The disobedient aggressive Springer spaniel

This beautiful looking liver and white springer spaniel was a lovely dog, but like most liver coloured Springer's he was a live wire, (liver Springer's always, in Judi's eyes seem to be more hyper than the black and white ones). He would always try and barge at the door, would insist on chasing any other dogs and was a complete handful to take out for a a'free walk'. The owners had to be on their guard at all times which, as they said, when going for a walk you should be able to relax and go at your leisure and not live off the dogs nervous energy.

At this stage there were three dogs - in the house, the other two were 'normal' that is if there is such a thing'! however, this one as soon as you went in was totally different to the other two.
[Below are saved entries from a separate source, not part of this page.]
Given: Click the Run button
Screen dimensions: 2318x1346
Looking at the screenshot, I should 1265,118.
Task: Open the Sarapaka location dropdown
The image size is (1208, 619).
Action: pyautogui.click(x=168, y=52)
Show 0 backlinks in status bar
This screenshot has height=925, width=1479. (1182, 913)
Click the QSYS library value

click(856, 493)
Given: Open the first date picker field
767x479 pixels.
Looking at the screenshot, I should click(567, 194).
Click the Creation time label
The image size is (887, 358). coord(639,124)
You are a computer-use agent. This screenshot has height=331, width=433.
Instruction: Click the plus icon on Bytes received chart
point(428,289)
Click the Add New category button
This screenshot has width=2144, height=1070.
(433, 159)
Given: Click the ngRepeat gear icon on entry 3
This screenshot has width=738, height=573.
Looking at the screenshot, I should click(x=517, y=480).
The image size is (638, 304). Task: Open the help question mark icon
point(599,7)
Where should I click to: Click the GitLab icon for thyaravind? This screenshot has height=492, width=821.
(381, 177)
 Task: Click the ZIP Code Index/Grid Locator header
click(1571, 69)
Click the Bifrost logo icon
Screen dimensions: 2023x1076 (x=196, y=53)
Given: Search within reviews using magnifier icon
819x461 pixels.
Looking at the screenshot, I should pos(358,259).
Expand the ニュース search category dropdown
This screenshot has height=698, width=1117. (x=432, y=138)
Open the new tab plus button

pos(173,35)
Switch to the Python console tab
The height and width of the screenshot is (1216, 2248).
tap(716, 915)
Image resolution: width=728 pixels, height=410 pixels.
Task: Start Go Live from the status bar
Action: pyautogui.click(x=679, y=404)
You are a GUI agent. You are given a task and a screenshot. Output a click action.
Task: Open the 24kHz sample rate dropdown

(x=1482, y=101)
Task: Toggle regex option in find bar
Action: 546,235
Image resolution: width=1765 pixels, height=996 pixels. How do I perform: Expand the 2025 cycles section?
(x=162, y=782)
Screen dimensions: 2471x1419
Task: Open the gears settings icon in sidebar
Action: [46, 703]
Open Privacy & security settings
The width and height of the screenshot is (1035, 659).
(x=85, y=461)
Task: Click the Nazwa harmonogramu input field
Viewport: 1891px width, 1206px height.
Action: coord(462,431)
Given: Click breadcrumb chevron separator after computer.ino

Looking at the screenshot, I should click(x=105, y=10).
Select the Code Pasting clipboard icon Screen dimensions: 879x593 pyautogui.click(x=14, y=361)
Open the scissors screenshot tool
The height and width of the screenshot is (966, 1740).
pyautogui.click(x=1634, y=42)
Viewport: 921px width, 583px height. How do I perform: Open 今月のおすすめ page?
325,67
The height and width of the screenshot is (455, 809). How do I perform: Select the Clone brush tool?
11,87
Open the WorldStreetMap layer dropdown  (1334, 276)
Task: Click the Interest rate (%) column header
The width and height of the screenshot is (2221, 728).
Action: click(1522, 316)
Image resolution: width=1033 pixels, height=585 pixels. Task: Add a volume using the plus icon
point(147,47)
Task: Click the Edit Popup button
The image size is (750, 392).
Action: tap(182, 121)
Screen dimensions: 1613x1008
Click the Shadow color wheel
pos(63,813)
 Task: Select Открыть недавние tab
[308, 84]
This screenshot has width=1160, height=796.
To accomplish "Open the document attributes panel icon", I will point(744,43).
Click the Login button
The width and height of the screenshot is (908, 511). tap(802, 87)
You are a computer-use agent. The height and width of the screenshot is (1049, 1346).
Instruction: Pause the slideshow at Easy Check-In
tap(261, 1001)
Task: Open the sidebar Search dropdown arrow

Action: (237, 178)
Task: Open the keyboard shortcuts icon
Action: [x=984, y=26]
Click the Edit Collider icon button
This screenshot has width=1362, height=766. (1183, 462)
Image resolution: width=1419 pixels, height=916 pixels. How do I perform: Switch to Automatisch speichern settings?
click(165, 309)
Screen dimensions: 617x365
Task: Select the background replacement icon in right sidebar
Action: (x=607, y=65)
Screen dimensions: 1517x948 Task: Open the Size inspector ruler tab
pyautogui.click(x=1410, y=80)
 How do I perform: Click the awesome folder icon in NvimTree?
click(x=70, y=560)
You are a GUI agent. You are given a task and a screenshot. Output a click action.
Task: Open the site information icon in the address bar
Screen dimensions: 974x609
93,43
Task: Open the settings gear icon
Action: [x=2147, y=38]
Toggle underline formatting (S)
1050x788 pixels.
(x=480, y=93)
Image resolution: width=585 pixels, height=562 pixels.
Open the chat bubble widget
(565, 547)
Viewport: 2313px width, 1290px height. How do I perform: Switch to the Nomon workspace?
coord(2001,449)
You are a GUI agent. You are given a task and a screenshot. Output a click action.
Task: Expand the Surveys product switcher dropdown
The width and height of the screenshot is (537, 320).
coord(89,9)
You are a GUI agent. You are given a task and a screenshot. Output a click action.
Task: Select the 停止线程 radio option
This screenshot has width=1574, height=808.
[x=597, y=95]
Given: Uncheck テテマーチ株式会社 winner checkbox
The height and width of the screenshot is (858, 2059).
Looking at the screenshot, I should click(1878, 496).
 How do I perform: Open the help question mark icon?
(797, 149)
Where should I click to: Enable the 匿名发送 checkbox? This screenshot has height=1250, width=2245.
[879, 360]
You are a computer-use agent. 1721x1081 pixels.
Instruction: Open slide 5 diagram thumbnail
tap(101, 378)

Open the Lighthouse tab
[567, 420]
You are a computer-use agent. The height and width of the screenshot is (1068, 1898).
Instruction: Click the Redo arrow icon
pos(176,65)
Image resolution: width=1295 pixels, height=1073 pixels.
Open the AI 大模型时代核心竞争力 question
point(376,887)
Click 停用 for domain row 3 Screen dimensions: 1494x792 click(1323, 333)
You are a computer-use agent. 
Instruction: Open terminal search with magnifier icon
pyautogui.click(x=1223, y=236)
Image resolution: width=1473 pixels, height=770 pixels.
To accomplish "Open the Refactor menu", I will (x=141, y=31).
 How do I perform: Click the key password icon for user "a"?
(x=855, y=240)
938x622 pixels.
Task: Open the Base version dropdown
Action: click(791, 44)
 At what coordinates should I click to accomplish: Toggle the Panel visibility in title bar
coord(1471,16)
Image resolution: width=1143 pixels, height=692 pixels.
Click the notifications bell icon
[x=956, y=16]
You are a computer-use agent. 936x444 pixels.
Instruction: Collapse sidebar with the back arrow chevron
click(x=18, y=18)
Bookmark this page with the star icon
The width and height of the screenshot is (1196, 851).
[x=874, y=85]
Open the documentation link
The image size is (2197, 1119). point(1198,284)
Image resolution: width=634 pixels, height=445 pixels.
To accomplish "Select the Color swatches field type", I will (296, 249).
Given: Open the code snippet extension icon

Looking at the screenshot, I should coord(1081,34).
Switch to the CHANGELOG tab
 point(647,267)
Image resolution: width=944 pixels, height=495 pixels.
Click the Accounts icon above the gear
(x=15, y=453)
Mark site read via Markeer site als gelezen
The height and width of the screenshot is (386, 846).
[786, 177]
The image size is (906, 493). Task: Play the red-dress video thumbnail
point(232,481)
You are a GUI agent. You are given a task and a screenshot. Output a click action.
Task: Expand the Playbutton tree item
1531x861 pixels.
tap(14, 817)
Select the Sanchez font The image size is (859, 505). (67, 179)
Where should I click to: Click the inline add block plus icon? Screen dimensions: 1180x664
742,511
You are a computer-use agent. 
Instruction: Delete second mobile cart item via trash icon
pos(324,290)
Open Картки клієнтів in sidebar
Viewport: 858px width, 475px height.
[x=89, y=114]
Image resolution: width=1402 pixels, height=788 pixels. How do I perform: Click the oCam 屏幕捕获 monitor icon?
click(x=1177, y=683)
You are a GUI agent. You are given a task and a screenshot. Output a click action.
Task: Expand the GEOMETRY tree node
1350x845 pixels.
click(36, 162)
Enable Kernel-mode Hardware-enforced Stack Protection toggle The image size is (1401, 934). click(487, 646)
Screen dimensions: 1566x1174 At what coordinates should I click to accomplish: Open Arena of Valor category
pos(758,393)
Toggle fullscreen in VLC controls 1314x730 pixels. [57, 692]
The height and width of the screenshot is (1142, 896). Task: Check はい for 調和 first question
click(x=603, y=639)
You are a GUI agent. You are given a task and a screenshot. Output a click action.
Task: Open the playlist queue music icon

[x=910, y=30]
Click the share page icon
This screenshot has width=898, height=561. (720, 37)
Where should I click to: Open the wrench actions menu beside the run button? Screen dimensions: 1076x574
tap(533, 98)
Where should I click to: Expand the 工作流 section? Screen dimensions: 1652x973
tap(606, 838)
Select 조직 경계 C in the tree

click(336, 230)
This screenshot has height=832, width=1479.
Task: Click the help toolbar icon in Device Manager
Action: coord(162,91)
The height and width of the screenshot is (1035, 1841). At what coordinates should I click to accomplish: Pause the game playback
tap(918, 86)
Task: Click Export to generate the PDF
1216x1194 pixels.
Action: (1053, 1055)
As always, the owner was pre warned that as soon as Judi appeared on the scene she would be in 'dog mode'. Having been bulldozed at the door and each dog quietly in their language, told that she doesn't do 'bulldozing'. Much to the surprise of the owner who stood at the window in disbelief with her eyes just about popping out on stalks all three dogs seemed to respond straight away - that's amazing she said.

Having unlocked the initial door issue the next issue was the walking. Well, putting on the lead was a saga and a half, but resolved itself after Judi had spent about 8 minutes with the dog, then going out the door was another huge issue, but by the time the dog realised where Judi was coming from and almost looked for guidance as to how he should behave - this was an extremely humbling point for Judi and perhaps even for the dog - he had never realised to ask for something before and nor had he ever realised that if he did this he would be rewarded in a 'Canine friendly way' and not by the way of a biscuit or a piece of food, which, let's face it - feeds a problem - excuse the pun there.

With regards free walks, he would always be on a hunt for a plastic bottle and if a dog was seen in the distance you may as well say Bye Bye until he was ready to come back, in the meantime causing much distress for not only his owner but the other dog and the other dogs owner/children.

The trick/key for this lovely dog was so simple - a ball with one of the ball holder throwing tools - and the dog never ran off again - all because he was so tuned in or zoomed in on his own ball. - a very happy ending for all.